Before learning the binomial theorem formula, consider smaller powers of a binomial:

$\begin{aligned} (x+y)^0 &= 1 \\ (x+y)^1 &= x + y \\ (x+y)^2 &= (x+y)(x+y) = x^2 + 2xy + y^2 \\ (x+y)^3 &= (x+y)(x^2 + 2xy + y^2) = x^3 + 3x^2y + 3xy^2 + y^3 \\ (x+y)^4 &= (x+y)(x^3 + 3x^2y + 3xy^2 + y^3) = x^4 + 4x^3y + 6x^2y^2 + 4xy^3 + y^4 \end{aligned}$

With smaller powers, it is easy to multiply repeatedly. But what if we need the expansion of $(x+y)^{16}$? This is where the binomial theorem helps!

Observations from Binomial Expansions

From the expansions above, we notice:

1. The total number of terms in the expansion of $(x+y)^n$ is $n+1$. For example, $(x+y)^3$ has $4$ terms.

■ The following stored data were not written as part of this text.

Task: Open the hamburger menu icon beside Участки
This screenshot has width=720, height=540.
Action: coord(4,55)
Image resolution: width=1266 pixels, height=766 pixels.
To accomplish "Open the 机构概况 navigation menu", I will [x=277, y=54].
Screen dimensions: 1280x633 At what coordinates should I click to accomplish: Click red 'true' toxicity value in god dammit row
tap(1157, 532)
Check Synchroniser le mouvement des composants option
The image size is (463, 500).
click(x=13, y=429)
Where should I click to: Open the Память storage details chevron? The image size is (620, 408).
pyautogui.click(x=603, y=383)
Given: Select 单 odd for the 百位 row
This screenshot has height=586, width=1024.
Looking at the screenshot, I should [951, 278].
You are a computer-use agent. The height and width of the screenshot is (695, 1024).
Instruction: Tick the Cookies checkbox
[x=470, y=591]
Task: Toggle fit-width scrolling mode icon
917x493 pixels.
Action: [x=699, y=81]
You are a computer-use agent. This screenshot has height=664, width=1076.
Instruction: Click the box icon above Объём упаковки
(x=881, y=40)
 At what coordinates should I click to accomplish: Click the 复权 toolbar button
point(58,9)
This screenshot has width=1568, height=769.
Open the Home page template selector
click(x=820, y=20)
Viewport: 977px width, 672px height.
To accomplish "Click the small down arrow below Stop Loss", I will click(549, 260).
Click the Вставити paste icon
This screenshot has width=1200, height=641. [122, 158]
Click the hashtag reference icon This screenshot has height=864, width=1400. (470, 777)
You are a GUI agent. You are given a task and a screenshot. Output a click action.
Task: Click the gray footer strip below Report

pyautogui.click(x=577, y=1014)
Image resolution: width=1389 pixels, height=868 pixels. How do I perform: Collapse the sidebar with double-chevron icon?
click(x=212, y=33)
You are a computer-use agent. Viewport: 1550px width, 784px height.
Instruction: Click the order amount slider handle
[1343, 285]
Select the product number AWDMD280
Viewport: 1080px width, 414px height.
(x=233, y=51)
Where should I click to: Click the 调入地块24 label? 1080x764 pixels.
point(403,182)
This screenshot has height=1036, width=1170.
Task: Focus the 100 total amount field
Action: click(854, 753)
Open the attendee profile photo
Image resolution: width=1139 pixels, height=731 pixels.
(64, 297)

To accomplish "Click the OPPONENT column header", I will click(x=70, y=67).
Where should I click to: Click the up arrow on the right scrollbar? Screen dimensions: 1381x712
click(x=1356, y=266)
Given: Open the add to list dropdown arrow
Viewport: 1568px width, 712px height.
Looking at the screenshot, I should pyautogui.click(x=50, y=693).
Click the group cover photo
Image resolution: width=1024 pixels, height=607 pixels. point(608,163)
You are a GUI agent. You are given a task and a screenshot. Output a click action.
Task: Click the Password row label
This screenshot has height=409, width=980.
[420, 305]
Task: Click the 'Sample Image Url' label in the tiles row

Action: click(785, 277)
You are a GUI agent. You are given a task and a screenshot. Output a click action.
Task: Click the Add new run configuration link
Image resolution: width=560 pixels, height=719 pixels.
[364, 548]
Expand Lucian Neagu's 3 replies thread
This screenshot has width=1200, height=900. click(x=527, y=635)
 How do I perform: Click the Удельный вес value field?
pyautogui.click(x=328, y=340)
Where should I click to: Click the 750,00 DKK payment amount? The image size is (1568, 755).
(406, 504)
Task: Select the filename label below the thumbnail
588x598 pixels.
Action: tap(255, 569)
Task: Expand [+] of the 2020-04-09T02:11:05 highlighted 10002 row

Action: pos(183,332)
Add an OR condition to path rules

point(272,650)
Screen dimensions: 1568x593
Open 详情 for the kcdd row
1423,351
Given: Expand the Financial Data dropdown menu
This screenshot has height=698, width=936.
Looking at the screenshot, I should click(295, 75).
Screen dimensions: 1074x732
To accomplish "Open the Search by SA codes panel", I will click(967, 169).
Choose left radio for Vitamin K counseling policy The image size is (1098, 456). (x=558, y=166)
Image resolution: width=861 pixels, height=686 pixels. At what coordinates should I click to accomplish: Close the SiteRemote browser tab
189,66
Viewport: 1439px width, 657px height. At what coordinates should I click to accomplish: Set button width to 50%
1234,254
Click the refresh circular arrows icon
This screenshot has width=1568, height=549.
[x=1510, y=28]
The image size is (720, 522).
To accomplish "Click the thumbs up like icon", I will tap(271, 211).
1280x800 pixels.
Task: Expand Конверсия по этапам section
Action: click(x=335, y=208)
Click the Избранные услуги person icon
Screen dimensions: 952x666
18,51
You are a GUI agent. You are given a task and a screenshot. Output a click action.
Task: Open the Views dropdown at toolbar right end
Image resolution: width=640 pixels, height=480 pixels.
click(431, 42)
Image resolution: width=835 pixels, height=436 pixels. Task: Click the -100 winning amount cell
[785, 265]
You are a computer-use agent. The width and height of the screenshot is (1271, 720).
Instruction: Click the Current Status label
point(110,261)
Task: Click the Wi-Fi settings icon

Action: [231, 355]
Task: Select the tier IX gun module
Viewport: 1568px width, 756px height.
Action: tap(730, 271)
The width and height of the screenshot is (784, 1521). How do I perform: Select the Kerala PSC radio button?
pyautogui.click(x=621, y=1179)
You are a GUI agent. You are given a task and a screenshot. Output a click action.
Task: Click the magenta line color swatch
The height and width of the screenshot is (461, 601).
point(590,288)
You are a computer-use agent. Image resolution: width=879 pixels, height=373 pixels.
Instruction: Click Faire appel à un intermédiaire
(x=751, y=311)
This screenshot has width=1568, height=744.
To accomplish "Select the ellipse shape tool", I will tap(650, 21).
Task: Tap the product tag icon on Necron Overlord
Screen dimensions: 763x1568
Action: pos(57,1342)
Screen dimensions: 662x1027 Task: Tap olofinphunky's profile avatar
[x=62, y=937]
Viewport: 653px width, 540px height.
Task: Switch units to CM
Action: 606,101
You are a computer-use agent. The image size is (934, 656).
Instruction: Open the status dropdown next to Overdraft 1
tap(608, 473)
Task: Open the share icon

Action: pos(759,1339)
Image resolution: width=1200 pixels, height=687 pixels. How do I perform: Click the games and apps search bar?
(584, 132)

2. The powers of $x$ start from $n$ and decrease to $0$, while powers of $y$ start from $0$ and increase to $n$.

3. In every term, the sum of the indices of $x$ and $y$ equals $n$, the power of the binomial.

4. The coefficients in the expansion are called binomial coefficients, denoted as $\binom{n}{r} = C(n, r) = { }^n C_r = \frac{n!}{r!(n-r)!}$

5. The Binomial coefficient are symmetric, i.e., $\binom{n}{r} = \binom{n}{n-r}$.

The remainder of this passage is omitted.